Orders. Some semblance of a routine. Deal-making. Counts. Rent. Late nights. Clopenings. Antiquated online systems staffed by crews built to handle a tenth of the capacity. Scheduling. SALES. Salespeople of all stripes dropping in unannounced. Responding to bands, DJs, and crusty guitarists you’ve never heard of wanting to play at a dive they’ve never been to. Employees. Off-time. Repairs. Days with lists so long that you barely make it in time to actually work. Dismantling a toilet to find a vape or a pair of glasses has stopped up the works, again. Multiple right ways to mix a drink. Multiple liquors not to carry. Code-switching to avoid scaring older white people. 

The Sitcom/Drama:

Regulars asking to be employees. Employees asking to be regulars. Every personality type from the quiet loner to Everybody’s Best Friend. The same faces, day after day, interspersed with weekly “guest stars” who may be asked to become series regulars provided they have the chops. The ones who evaporate into the void after finding love or a job in Philly. The ones who return to make appearances on the Christmas episode or the season finale. Guy with unleashed ancient dog. A Very Special After School Drug Awareness episode. The attractive and mysterious stranger who shows up, alone, night after night, inspiring speculation until a courageous stumbler finally uses some cheap come-on. They’ll be living together in a week, and the stranger becomes a regular by rights, with a backstory just as mundane as anyone else’s. The bad guy who really isn’t. The good one who really isn’t. Random famous people who appear in episodes like a Where’s Waldo puzzle. Destination episodes (The Gang goes to DollyWood). Bad nights. The occasional glance into someone’s life outside of the bar. Crying in the car before a shift (and after). Personal loss. Crushes. Lost loves. Infidelity. The “will they or won’t they” friendships. A secret from someone’s past. 

Trade Street’s West Wing:

Afternoon opinions from the after-workers.

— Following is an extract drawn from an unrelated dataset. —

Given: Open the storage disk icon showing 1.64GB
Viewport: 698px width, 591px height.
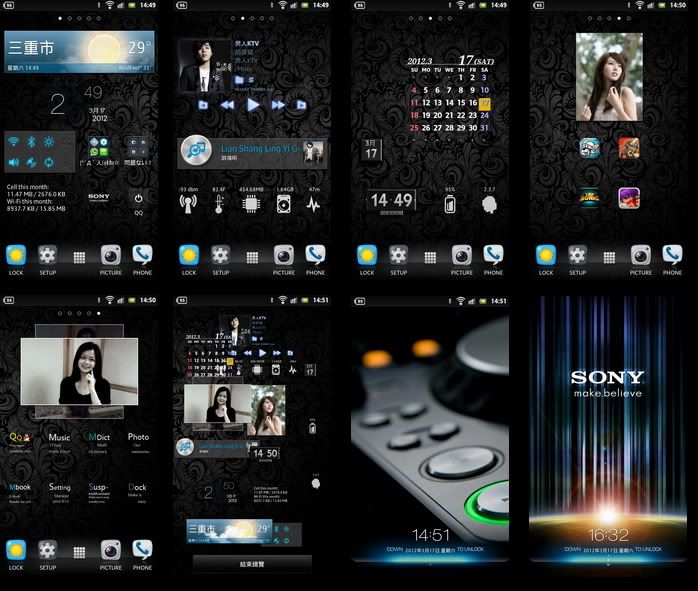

Occasional guest spots from local movers and shakers. City business, city news and city scandals. Crime dockets with juicy details (probably false) not mentioned in the papers. Real Estate Hour. Rent speculation. Discussions on mental health and social safety nets after daily visits from a homeless person who has been on the street longer than anyone can remember. Getting to know your new property owners. Car Talk. Parking-fine Fridays. Hot takes from the quiet guy who might be racist. Hot takes from the person who lived in Brooklyn for a year. Hot takes from the oldest regular who voted for McGovern. The most popular topic on Mondays is “Who’s open right now?”

Reality TV:

Real Pranks. Fake pranks. Bad acting. A line of women sitting together at the bar taking separate selfies upon arrival. The guy who is FaceTiming the whole time. Bluetooth speaker guy. The influencers who cross the street to avoid the bar but imply that Reynolda Village is a quaint English countryside town, tweed and all. Mural photo shoots. Dude wearing butterfly wings on a brightly lit one wheel. The guy who still calls a cab. Hearing, “Do you guys have Apple Pay?” multiple times a night. Drone guy. The guy who asks if we take crypto. The “let me move some money around” person after their card is declined. 

Storytellers should do a residency at a dive bar.